Em uma primeira análise, é notável que após a primeira exibição pública de cinema em 1895, o cenário passou por revoluções ao espalhar-se pelo mundo. Entretanto, o acesso a essa manifestação artística é marginalizada no Brasil. Ademais de acordo com o site de notícias G1, mais de 80% dos telespectadores de filmes não vão ao cinema. Isso corre devido a distribuição privilegiada de parques exibidores, que abrangem as áreas de renda mais elevada. À vista disso, a falta de acessibilidade da população carente se faz alarmante.

Outrossim, cabe salientar que tal contrariedade é discutida no tocante socioeconômico, porém essa questão figura-se além dessa adversativa, ao ampliar-se para o âmbito cultural, já que esse é utilizado para a exibição de conteúdos nacionais, de modo que afete a expressão artística local. Como resultante desse revés populações inteiras são excluídas dessa forma de lazer.

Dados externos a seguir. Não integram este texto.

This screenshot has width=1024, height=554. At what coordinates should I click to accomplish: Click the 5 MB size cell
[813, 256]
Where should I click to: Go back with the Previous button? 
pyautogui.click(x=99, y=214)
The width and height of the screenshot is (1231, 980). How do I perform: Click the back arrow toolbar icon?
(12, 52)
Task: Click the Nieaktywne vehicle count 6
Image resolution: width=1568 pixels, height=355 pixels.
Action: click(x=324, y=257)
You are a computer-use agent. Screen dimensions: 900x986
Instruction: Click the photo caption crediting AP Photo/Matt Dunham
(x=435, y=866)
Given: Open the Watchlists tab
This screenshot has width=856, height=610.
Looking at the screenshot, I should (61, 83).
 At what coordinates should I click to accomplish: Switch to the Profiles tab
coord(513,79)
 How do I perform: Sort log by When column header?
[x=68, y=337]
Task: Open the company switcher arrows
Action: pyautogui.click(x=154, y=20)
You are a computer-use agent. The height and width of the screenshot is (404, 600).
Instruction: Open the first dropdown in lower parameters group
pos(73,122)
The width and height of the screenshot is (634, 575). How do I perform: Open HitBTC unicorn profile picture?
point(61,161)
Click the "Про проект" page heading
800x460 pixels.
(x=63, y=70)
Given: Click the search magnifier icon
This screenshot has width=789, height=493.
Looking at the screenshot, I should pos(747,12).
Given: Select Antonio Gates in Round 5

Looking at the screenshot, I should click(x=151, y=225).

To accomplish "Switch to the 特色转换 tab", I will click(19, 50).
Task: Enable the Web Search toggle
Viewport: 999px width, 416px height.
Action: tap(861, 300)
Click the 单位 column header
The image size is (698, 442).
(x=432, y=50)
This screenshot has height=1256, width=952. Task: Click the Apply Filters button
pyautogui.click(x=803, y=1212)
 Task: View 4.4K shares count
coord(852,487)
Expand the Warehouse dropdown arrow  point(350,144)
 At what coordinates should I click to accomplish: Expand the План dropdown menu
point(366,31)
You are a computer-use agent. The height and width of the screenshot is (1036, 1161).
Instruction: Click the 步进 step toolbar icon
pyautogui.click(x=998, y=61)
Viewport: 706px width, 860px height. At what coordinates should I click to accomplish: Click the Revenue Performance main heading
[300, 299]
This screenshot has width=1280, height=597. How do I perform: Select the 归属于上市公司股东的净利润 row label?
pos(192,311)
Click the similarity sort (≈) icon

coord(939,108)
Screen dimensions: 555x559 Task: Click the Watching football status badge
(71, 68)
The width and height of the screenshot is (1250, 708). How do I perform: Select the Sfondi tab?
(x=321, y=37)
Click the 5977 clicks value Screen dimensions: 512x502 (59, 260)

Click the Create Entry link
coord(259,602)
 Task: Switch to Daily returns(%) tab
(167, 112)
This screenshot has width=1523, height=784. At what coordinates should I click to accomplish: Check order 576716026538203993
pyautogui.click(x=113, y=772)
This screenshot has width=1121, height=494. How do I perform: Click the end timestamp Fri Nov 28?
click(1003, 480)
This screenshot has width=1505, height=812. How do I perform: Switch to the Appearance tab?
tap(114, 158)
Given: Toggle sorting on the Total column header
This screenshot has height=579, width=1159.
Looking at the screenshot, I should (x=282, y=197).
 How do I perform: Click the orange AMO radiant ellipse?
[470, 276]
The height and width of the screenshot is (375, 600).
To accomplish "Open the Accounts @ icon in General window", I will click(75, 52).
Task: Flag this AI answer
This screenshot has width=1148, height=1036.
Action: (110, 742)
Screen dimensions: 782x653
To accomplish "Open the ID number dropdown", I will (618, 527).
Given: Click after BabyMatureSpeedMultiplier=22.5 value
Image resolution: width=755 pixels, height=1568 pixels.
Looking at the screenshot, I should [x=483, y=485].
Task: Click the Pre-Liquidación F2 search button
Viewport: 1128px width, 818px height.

A fim de solucionar esse impasse, é necessária mudança em certos agentes implicados em cultura social. Portanto, entende-se como viável seguir o pensamento comteano. Logo o Ministério da Cultura, deve executar campanhas pedagógicas lúdicas, por intermédio de profissionais focados nesse assunto com o intuito de empoderar o cidadão ao mostrar a possibilidade de acesso as salas de exposição, com finalidade de criar o contato entre pessoa e espetáculo. Como resultado dessa nova perspectiva espera-se, observar o crescimento exponencial da criação de novas salas de cinema.